**EXTRAIT CHOISI**.
►
– Votre fils est autiste. En fait, il est Asperger. Mais on n’utilise plus ce mot, puisque maintenant ça fait partie des troubles du spectre de l’autisme.
Décembre 2022. Bang. Une tonne de briques vient de me tomber dessus. Même si je me doutais bien du résultat des tests, quand on te l’annonce, c’est comme un coup de poing en plein ventre. Après des mois de questionnement sur le développement atypique de notre fils, chéri et moi sommes dans le bureau d’une neuropsychologue qui a rencontré et évalué l’enfant.
– Ne vous inquiétez pas trop. Il est niveau 1 sur 3. C’est léger, dit-elle d’un ton optimiste.
– Ok, mais on fait quoi?
– Il aura une vie probablement très normale, si vous l’outillez tout de suite. Faudra l’aider dans les prochaines années.
◄
**JEU DE DONNÉES**.
►
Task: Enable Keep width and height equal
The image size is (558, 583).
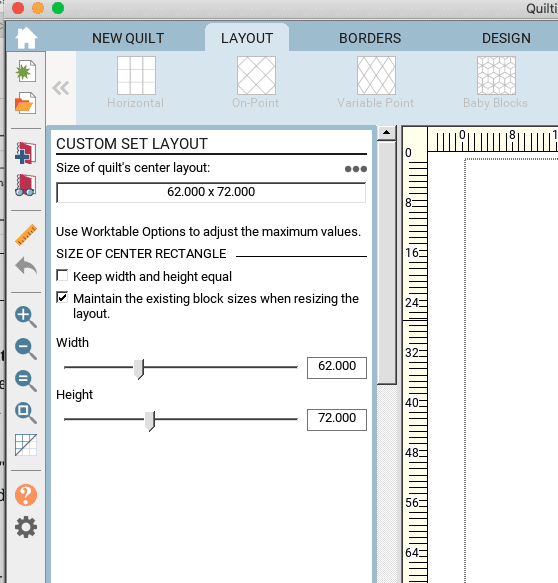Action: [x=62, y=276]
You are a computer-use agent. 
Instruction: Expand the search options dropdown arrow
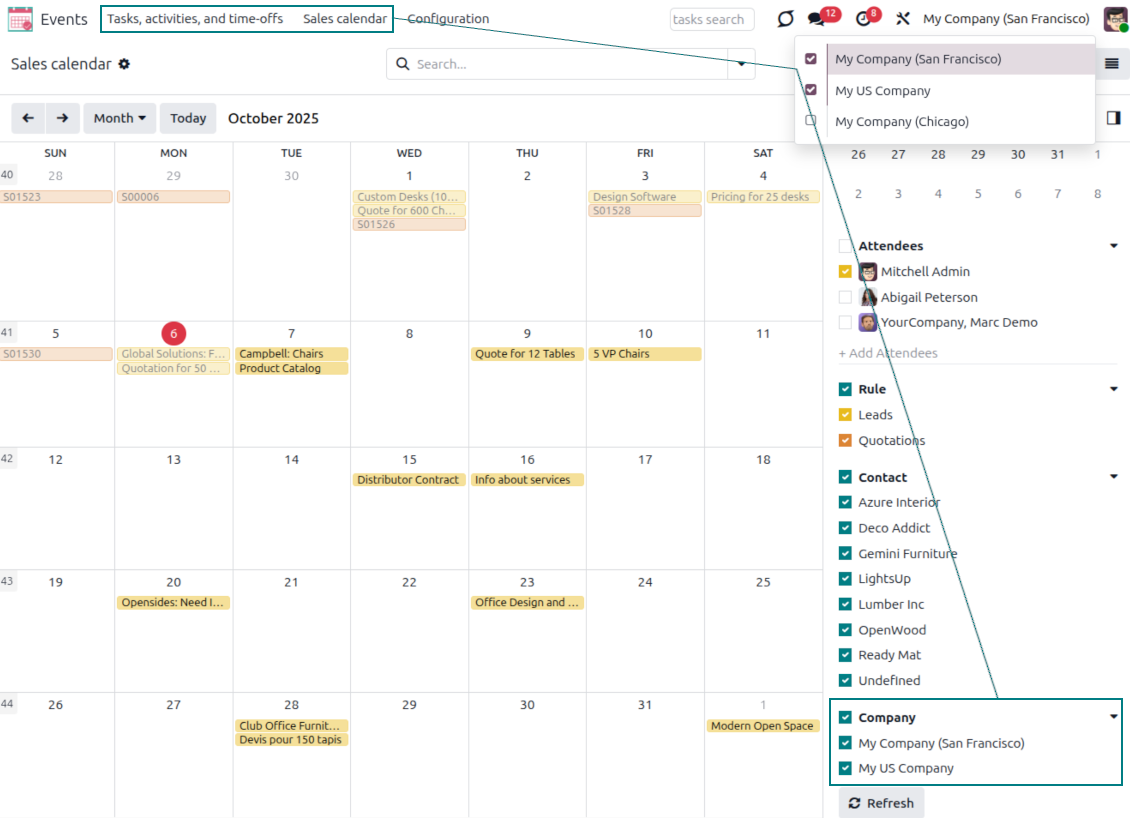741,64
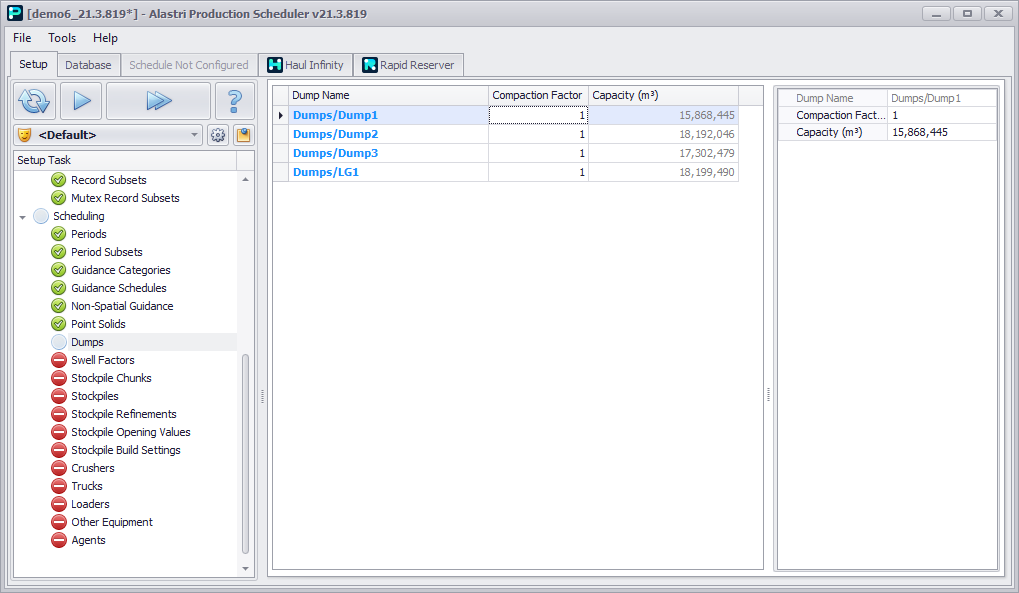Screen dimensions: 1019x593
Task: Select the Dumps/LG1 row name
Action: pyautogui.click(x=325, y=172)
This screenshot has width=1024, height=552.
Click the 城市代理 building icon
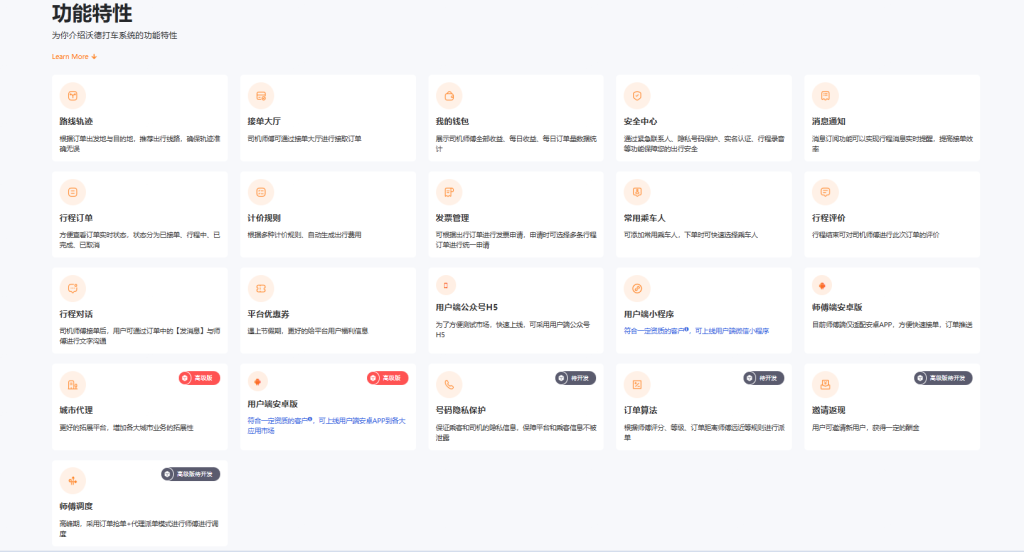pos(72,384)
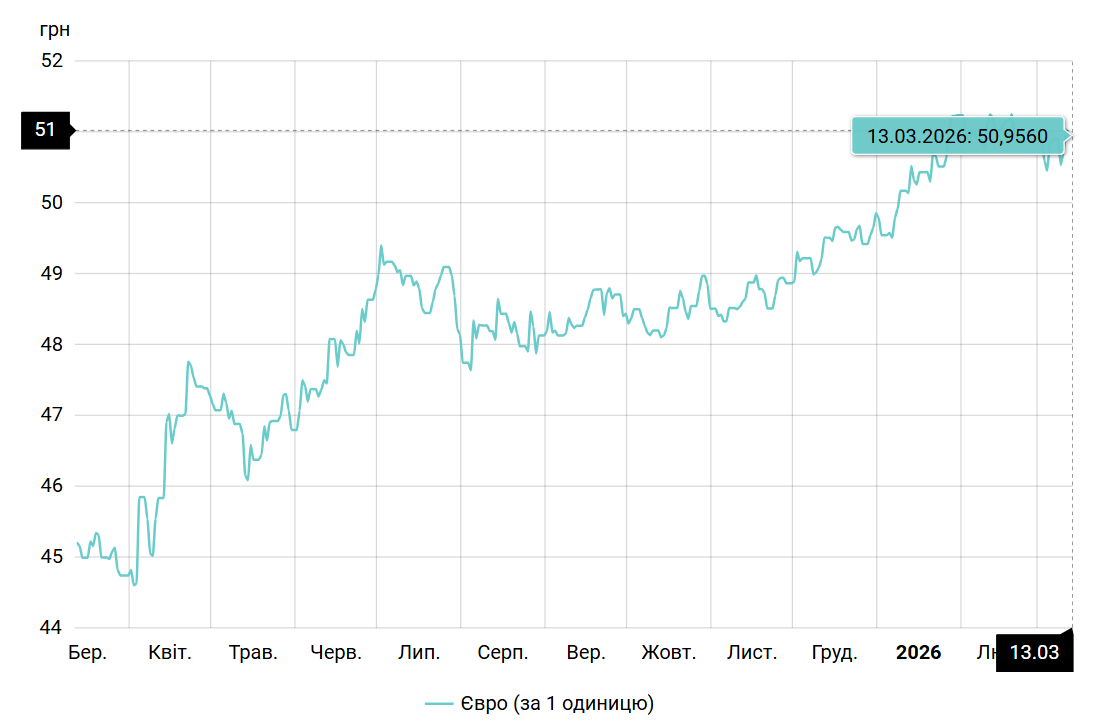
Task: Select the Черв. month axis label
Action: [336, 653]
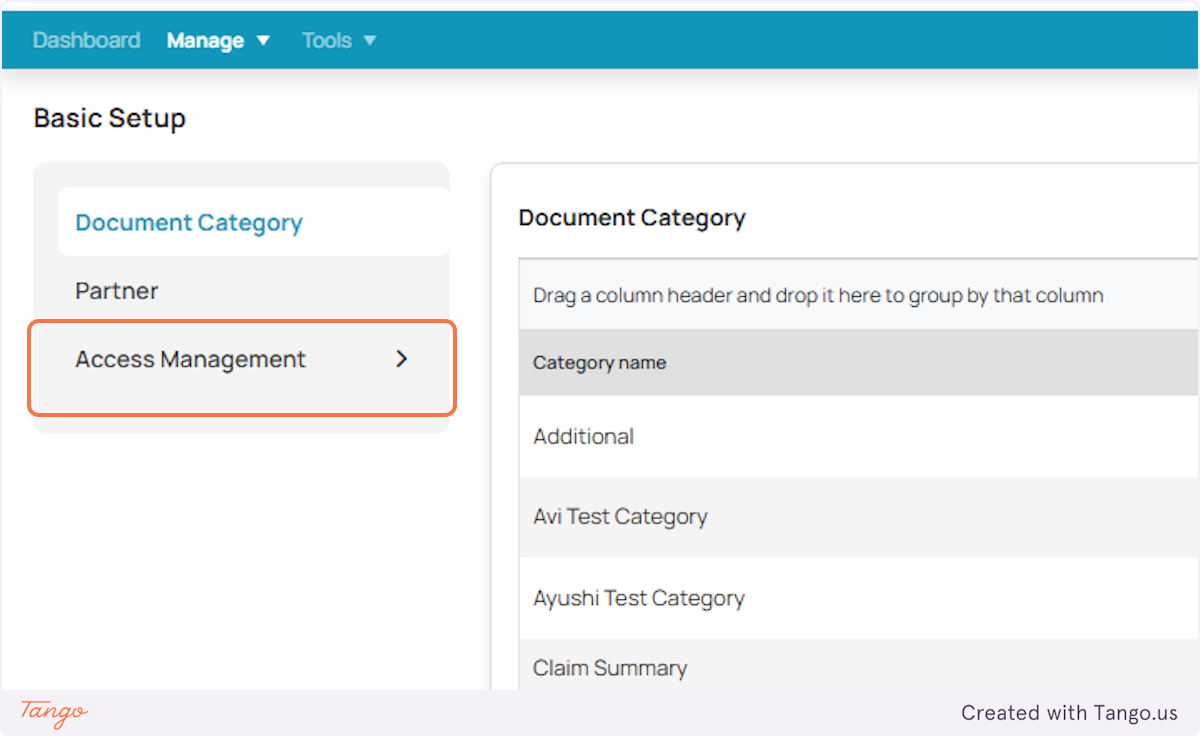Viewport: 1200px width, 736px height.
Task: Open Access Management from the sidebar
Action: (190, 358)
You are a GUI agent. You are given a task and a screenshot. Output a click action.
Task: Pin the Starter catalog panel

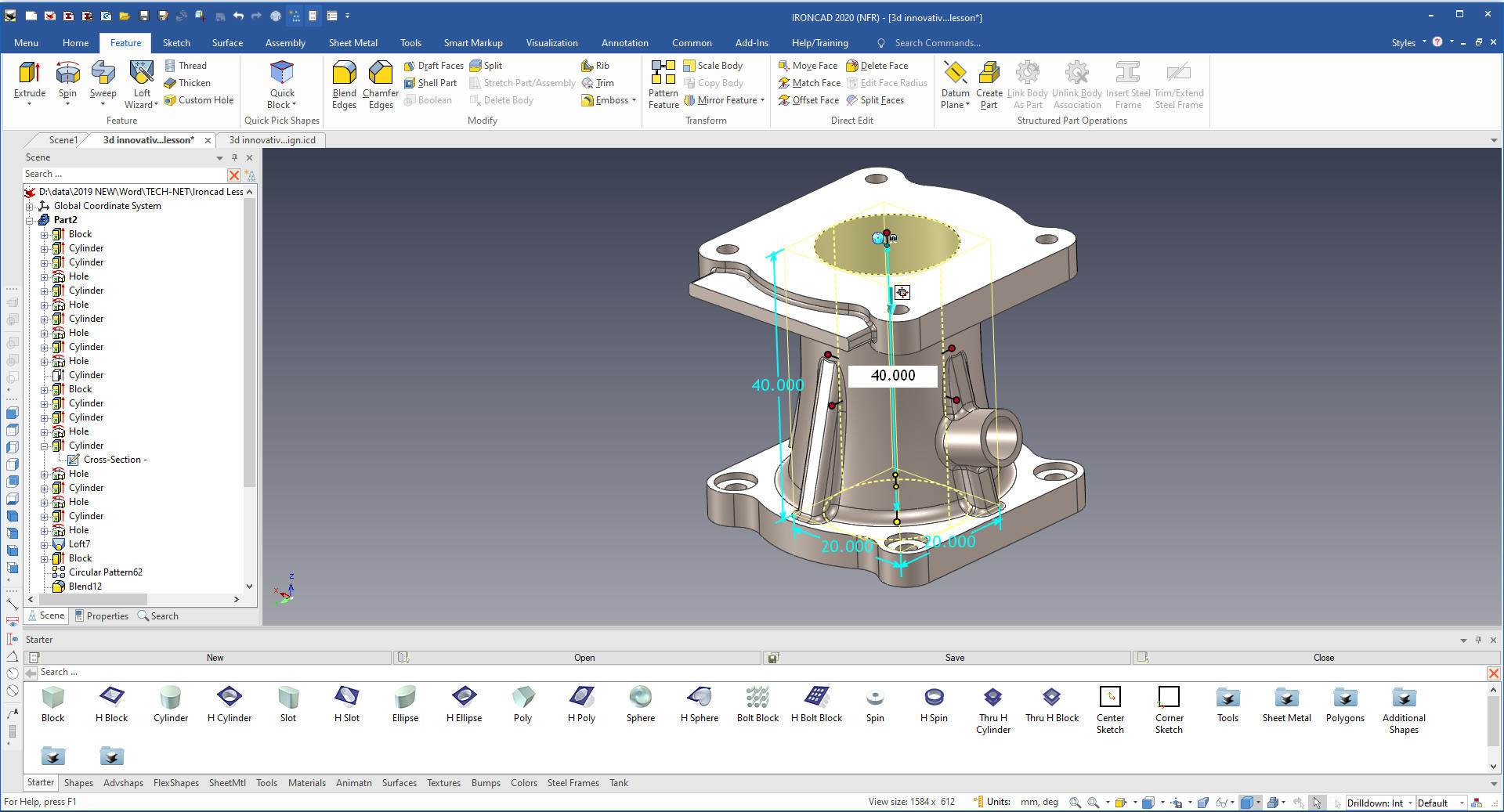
◄
**EXERCICES PROPOSÉS**.
(1) Répondez à ces questions sur le récit du diagnostic :
(a) En quel mois et quelle année la scène se déroule-t-elle ?
(b) Quelle professionnelle a rencontré et évalué l'enfant ?
(c) À quel niveau l'enfant est-il situé, et sur combien ?
(2) Écrivez la suite du récit du diagnostic de l'enfant, après la dernière réplique de la neuropsychologue.
Les lignes ne jouent aucun rôle dans ces exercices.

**CORRIGÉS**.
(1)
(a) En décembre 2022.
(b) Une neuropsychologue.
(c) Au niveau 1 sur 3.

(2)
– Ok, mais comment?
– Je vais vous envoyer le rapport final de l’évaluation. Vous pourrez le lire pour voir les forces de votre enfant et les domaines où il y a du travail à faire. Il faudra ensuite communiquer avec votre CLSC.
Fin de la rencontre. Un résultat, un rapport d’évaluation, la remise du paiement pour les services rendus, une tape sur l’épaule avec un «bonne chance» et c’était terminé.
En retournant vers la maison, mon cerveau ne cesse de répéter «mais on fait quoi à partir de là?». Mon enfant de six ans, mon bébé, le petit garçon que je dois protéger, a besoin d’aide et je ne sais pas quoi faire.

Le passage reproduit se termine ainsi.